Unlike their more recent cousins, the PROTACs (proteolysis targeting chimeras), MGDs have a long history. The archetypal MGD, thalidomide, was discovered back in the 1950s. From the late 1990s, a new generation of immunomodulatory imide drug (IMiD) derivatives of thalidomide were synthesized, culminating with the approvals of lenalidomide and pomalidomide for myeloma (which formed the basis for the Celgene (now BMS) franchise).
Unlike PROTACs, which use two ligands with a linker and tend to be rather unwieldy, MGDs are small, single compounds that induce conformational changes in E3 ubiquitin ligases and target proteins, reshaping both to enable binding. The vast majority of MGDs bind Cereblon (CRBN), leading to ubiquitination of the protein of interest and degradation in the 26S proteasome, although work is progressing to broaden MGD action to some of the other 600 or so E3 ubiquitin ligases (e.g., DCAF11,15 or 16, DDB1, SIAH, KEAP1, VHL, β-TrCP, Nedd1 and, just last week, TRIM21).
A key challenge in finding new MGDs has been a lack of understanding of the structural rules whereby MGDs turn their target proteins into CRBN ‘neosubstrates’, which has meant MGD ‘hit-finding’ is much more challenging, with fewer degrees of freedom than PROTACs.
What drug hunters have established is that many protein targets of glues contain a β-hairpin structural motif known as the ‘G-loop’. When a MGD brings a target together with CRBN, one end of the MGD interacts with a binding pocket in the C-terminal domain of CRBN, while the other end protrudes from the pocket and interacts with the G-loop (part of the so-called ‘degron’) in the neosubstrate. But how many proteins possess the β-hairpin G-loop or whether the loop is strictly necessary for MGD action have remained open questions.

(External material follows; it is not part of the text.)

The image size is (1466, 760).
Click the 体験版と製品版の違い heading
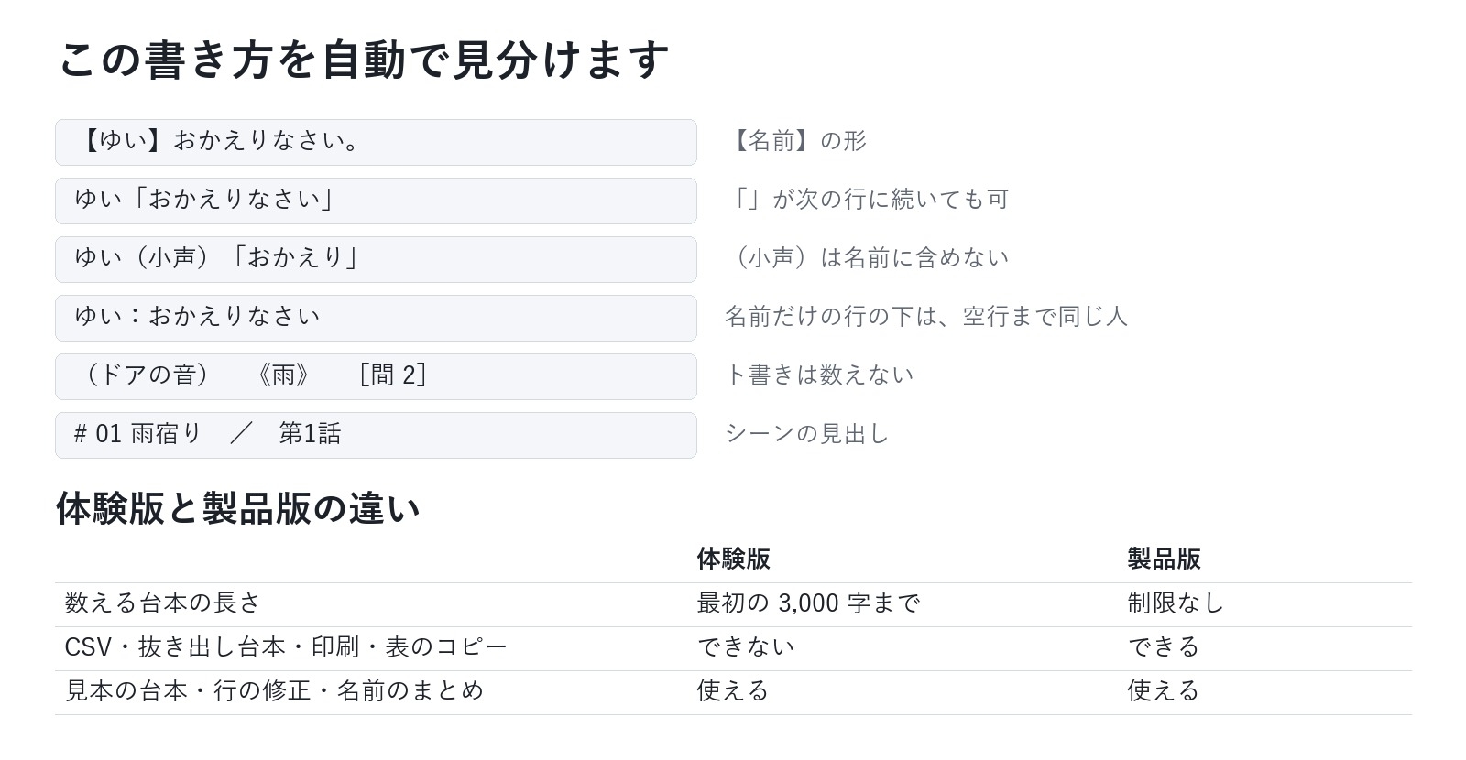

A recent study by Monte Rosa Therapeutics’ scientists starts to tackle these issues, disclosing a large cadre of potential new substrates for CRBN, some of which depart from the canonical β-hairpin G-loop, radically expanding MGD target space.
To map the full range of proteins potentially recruitable by CRBN through MGDs, the team led by John Castle and Sharon Townson developed computational algorithms to search for β-hairpin G-loop motifs in protein structures from two databases: Protein Data Bank and AlphaFold2. This approach resulted in 1424 candidate proteins, some of which were experimentally validated in MGD assays. The list included previously known neosubstrates, but also new proteins such as NEK7—a protein of interest as an autoimmunity target.
The researchers then wondered if the full β-hairpin structure of the G-loop is required for CRBN recognition and rescreened the structure databases looking for a minimal, structurally defined helical G-loop motif. This resulted in the identification of 184 additional potential neosubstrates, including mTOR, a well-established therapeutic target for drugs like rapamycin and sirolimus. Crystallographic data showed that the binding of this helical G-loop to CRBN is similar to that of the canonical β-hairpin G-loops.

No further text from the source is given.